Cutting Through the Noise: RIOT Enrichment Drives SOC Clarity

· 2 MIN READ · EVAN REICHARD AND IAN COOPER · JUL 15, 2022 · TAGS: MDR / Tech tools

Flash back to your days in the SOC. An alert shows up and your investigative habits kick in (OSCAR, anyone?). It takes a few minutes, but you eventually determine that this alert is benign network traffic and not, in fact, command and control (c2) traffic to attacker-controlled infrastructure. Can you remember what information you used to reach that conclusion? (Of course not, but maybe remembering a particular third-party open source intelligence (OSINT) tool or query is enough to generate a sense of nostalgia for you.)

At Expel, we arm our analysts with the best OSINT available to quickly and accurately spot benign or false positive alerts. This creates space to tackle suspicious activity head-on.

More signal. Less noise.

Enter the Greynoise RIOT (Rule It Out) API.

Greynoise RIOT API

To paraphrase the Greynoise team, RIOT adds context to IPs observed in network traffic between common business applications like Microsoft Office 365, Google Workspace, and Slack or services like CDNs (content delivery networks) and public DNS (domain name system) servers. These business applications often use unpublished or dynamic IPs, making it difficult for security teams to keep track of expected IP ranges. Without context, this benign network traffic can distract the SOC from investigating higher priority security signals.

We use the RIOT API, plus several other enrichment sources, to help our analysts quickly recognize IPs associated with business services and dispatch network security alerts that don’t require further investigation.

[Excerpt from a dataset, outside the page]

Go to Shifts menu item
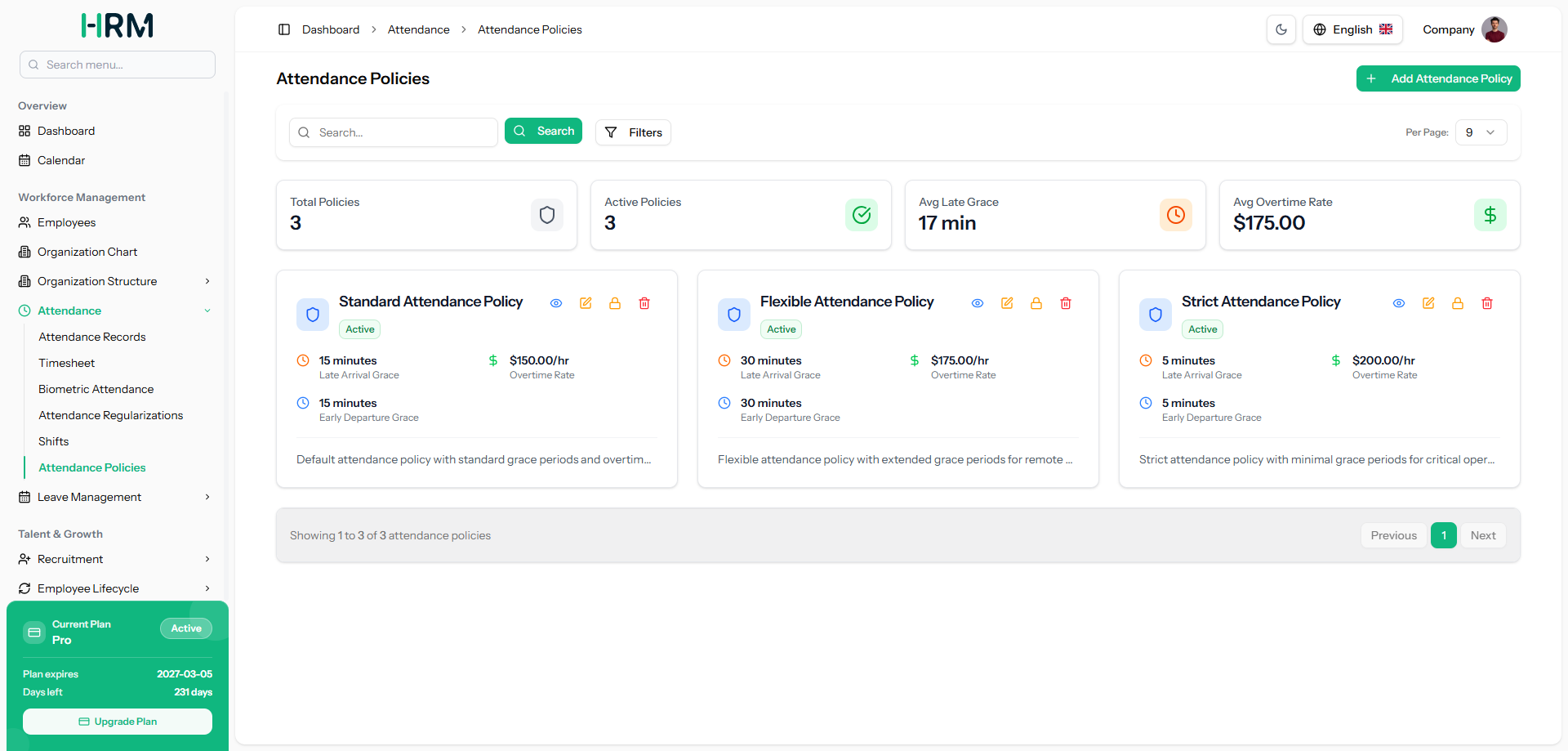This screenshot has width=1568, height=751. pos(54,441)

Ruxie™, our ever-inquisitive security bot, uses these APIs to collect enrichment information and parse the results for human consumption.

RIOT Destination IP Summary

RIOT info guides analysts as they orient themselves with alerts. A color-coded enrichment workflow helps them identify noteworthy details. For example, RIOT recognizes the above IP as trust level 2, but it’s classified as a CDN. Attackers can use a CDN to obfuscate their true source via domain fronting. IPs tagged as trust level 1 are more likely to be associated with an IP that’s managed by a business or service, rather than a CDN.


CSI: Cyber – “All I got is green code”

Ruxie also enriches other pieces of network evidence, like domains. Analysts can immediately see the date a domain was registered: a recently registered domain should be treated with additional scrutiny since they’re often associated with recently built attacker infrastructure. Malicious domains tend to be promptly taken down, forcing attackers to start over from scratch. More advanced attackers are known to buy and hold useful domain names for extended periods prior to an attack.

RIOT arms our analysts with a simple, colorized tool for surfacing enrichment details so the SOC can quickly spot and dispatch non-threat activity. This means that when Josie™ (our detection engine) and Ruxie (our orchestration bot) have decided an alert is worthy of review, the SOC can get to work on a triage knowing they’re not wasting their time.